Abstract

The Harold D. Roberts Tunnel is a 23.3-mile water-diversion tunnel that extends through the western part of the Front Range between Grant and Dillon, Colorado. This report concerns the geology of the southeastern segment of the tunnel, which is partly in the Montezuma stock—a Laramide quartz monzonite pluton—but is mainly in Precambrian basement rocks. The Precambrian metamorphic rocks consist of relatively thick, complexly folded units of amphibolite, migmatite, microcline gneiss, and biotite gneiss. These rocks were invaded by plutons of Boulder Creek Granite and Silver Plume Granite, regarded as syntectonic and late tectonic, respectively, in relation to Precambrian deformation and metamorphism. Most of the basement rocks are distinctly foliated. Laramide deformation resulted in elevation of the core of the Front Range along northward-trending marginal upthrusts and in development of the Front Range mineral belt, a broad northeast-trending zone of strike-slip faults, veins, and igneous intrusions that extends diagonally across the range. The Montezuma stock was emplaced approximately at the junction of the mineral belt with the western margin of the range relatively late in the deformation.
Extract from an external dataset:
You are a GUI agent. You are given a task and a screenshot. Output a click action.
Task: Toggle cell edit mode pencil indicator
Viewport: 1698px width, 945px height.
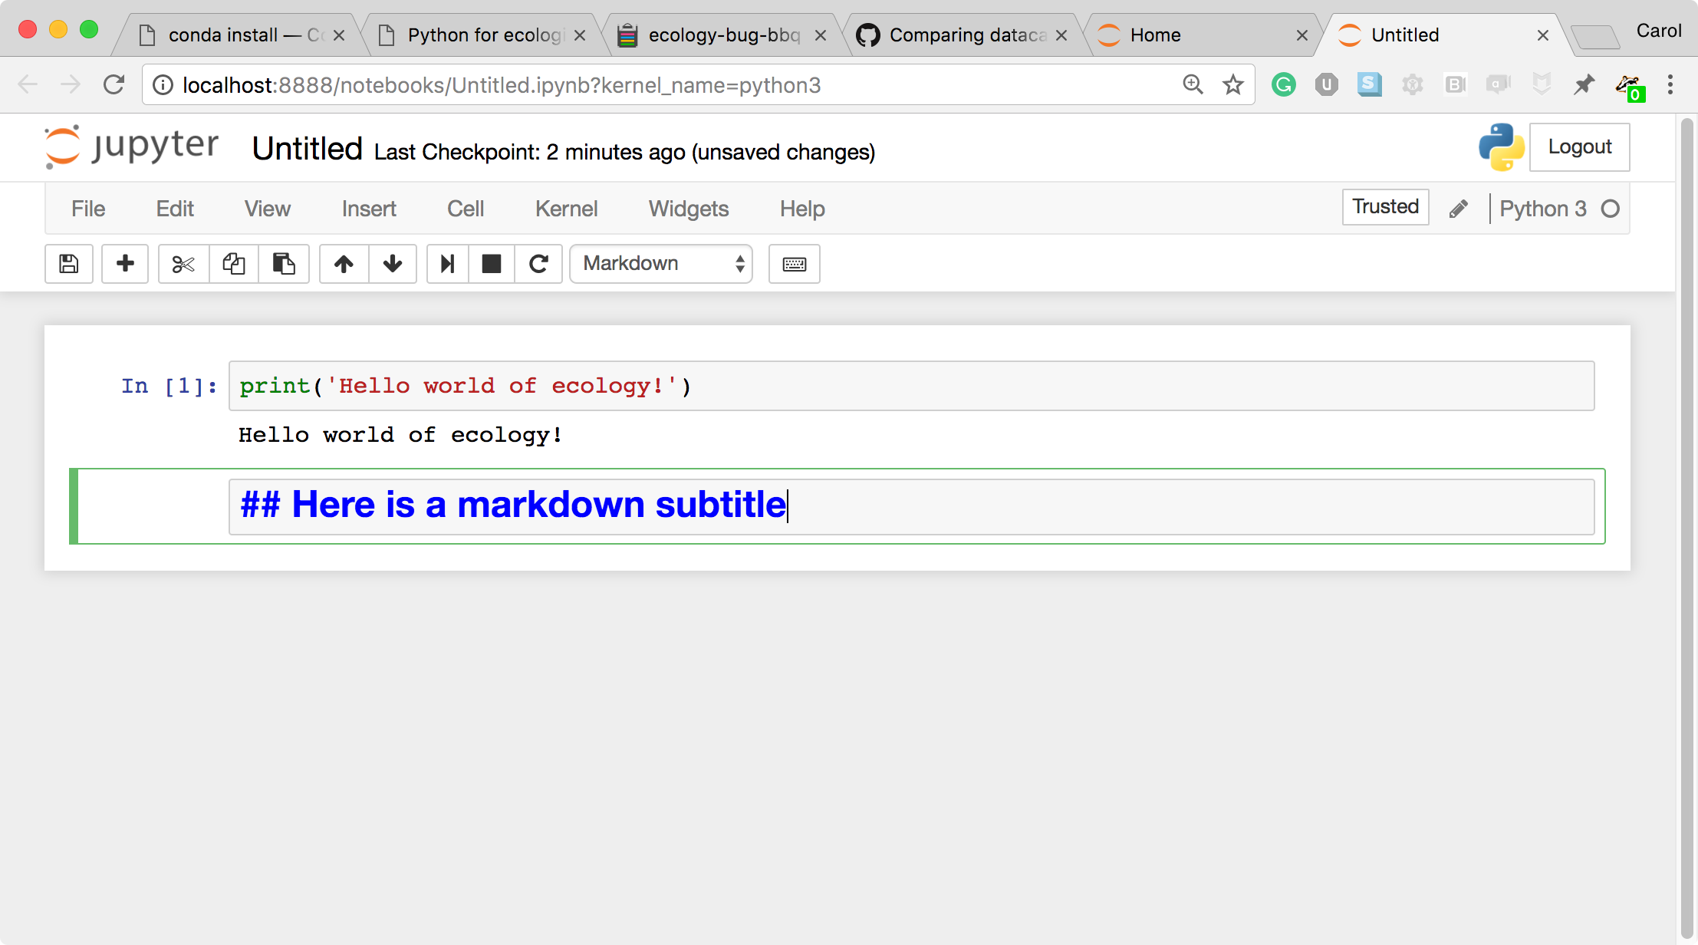coord(1458,208)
The stock is massive and shows little indication of flow fabric. Analysis of fault data obtained in the tunnel indicates two complementary sets of strike-slip faults, trending northeast and northwest, apparently related to wrench-fault movement along the mineral belt. Minor faults are randomly oriented but tend to be concentrated in north-trending dip-slip sets approximately parallel to the marginal upthrusts. The fracture pattern in the Montezuma stock conforms to the regional fault pattern. The major joint sets and fault sets are parallel to one another and probably formed concurrently. The fracture pattern in the Precambrian rocks is unlike that in the Montezuma stock. Minor faulting was controlled largely by the rock fabric. Joints bear no obvious relation to the faults or rock fabric and are believed to have formed mainly later than the faults. The anomalous rupture pattern in the foliated basement rocks is attributed to their anisotropy and to a probable transition from pseudoductile to brittle behavior as the core of the range was uplifted.